Having discussed the high failure rates in the industry with many customer organisations, prospective customers, consultancies and vendors from the ECTRM software industry, as well as from the general software industry, Navita has learned that failure rates are not solely the result of the absence of best practices. Failures are just as likely to be attributable to the trading community’s and the ECTRM software industry’s limited focus on understanding the technology and business trends that will profoundly shape the longer-term success or failure of any ECTRM project. Moreover, this lack of understanding seems to be more present in the ECTRM market than in other software market,[3] primarily because of the prominence functional expertise plays in the trading community and the weight today’s functional requirements are often given in the evaluation of various vendors’ solutions.
The aim of this article is to forecast – based on an explicit forecasting methodology – where the ECTRM software industry is heading and to provide practical guidance to a prospective purchaser of ECTRM software on key business and technology trends that they should consider.[4]
The over-arching assumption in this article is that project delays (and unrealised trading profit), lack of flexibility and agility, cost overruns and, if significant enough, project cancellations and write-offs, can in most cases be linked to the failure to make the right (or any) decision regarding a few but critical issues, rather than getting the full requirement specification right.
Methodology
The following process forms the basis for Navita’s predictions:
1. Accept the notion that ECTRM software is just like any other piece of software and, in particular, subject to the same dynamics as any other piece of software.
2. Identify key trends in the general software industry, check whether applicable to the ECTRM software industry and, if yes, include in predictions for the ECTRM software industry. This was done via two mechanisms:
a. a comparative study of the ECTRM software market, the enterprise resource planning (ERP) market and the customer relationship planning (CRM) market, used to drive a forecast of where the ECTRM software market is going; and
b. compiling a list of general industry trends in the software industry, based on participation in a number of industry events.[5]
3. Identify key bifurcations in the offerings of various vendors, the requirements of various customers and the perspectives of key industry sources.
4. Identify the key issues with our forecasts that may weaken the accuracy or credibility of our forecasts.
The focus on bifurcations, which is not often done in technology forecasting,[7] was made for two reasons. First, forecasting across bifurcations is often very difficult: we know that a bifurcation is there, but we do not know the ‘dominant’ path after the bifurcation. Second, most bifurcations represent decision points and some may decide to pursue one path, others another path.
In summary, the above methodology inherently prescribes a certain structure to the development of the industry over time, namely that of a general linear development (step 2, above) with a number of bifurcations superimposed on the general linear development (step 3).

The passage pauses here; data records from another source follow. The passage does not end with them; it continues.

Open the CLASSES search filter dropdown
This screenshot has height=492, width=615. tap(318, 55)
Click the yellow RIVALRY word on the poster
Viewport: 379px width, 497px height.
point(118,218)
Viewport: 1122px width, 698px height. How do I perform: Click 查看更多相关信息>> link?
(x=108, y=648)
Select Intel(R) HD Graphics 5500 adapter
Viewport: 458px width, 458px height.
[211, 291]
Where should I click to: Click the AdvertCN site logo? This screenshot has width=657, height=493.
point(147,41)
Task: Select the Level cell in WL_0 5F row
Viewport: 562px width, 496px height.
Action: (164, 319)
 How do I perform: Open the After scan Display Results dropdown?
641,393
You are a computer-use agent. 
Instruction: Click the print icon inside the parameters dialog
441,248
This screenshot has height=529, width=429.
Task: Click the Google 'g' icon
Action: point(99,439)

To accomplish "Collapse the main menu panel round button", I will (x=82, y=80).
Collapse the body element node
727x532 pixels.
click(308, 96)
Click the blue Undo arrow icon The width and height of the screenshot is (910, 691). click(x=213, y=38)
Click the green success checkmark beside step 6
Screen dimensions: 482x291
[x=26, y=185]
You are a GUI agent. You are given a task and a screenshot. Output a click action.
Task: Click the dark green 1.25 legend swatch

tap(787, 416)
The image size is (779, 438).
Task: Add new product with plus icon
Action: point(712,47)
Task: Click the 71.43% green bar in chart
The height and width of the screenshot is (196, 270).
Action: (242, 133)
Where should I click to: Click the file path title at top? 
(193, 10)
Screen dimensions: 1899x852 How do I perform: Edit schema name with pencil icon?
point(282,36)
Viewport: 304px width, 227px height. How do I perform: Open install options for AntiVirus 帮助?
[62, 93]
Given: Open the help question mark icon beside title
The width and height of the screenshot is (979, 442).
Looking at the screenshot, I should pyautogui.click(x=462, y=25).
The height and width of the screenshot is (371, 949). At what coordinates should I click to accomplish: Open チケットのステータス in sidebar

The linear developments – the ECTRM software market industry to develop just as the ERP and CRM markets
There are obvious similarities between ECTRM software, ERP software and CRM software, including addressing highly business-critical needs, being primarily focused on commercial/financial information, being used to enforce compliance with government regulations as well as with company policies, and finally providing simultaneous decision support, transaction support, reporting and audit trails. Table A provides a comparison between the ECTRM software industry, the ERP industry and the CRM industry along a number of dimensions.
Table A: Comparative analysis of ECTRM software market with that of ERP market and CRM market[6].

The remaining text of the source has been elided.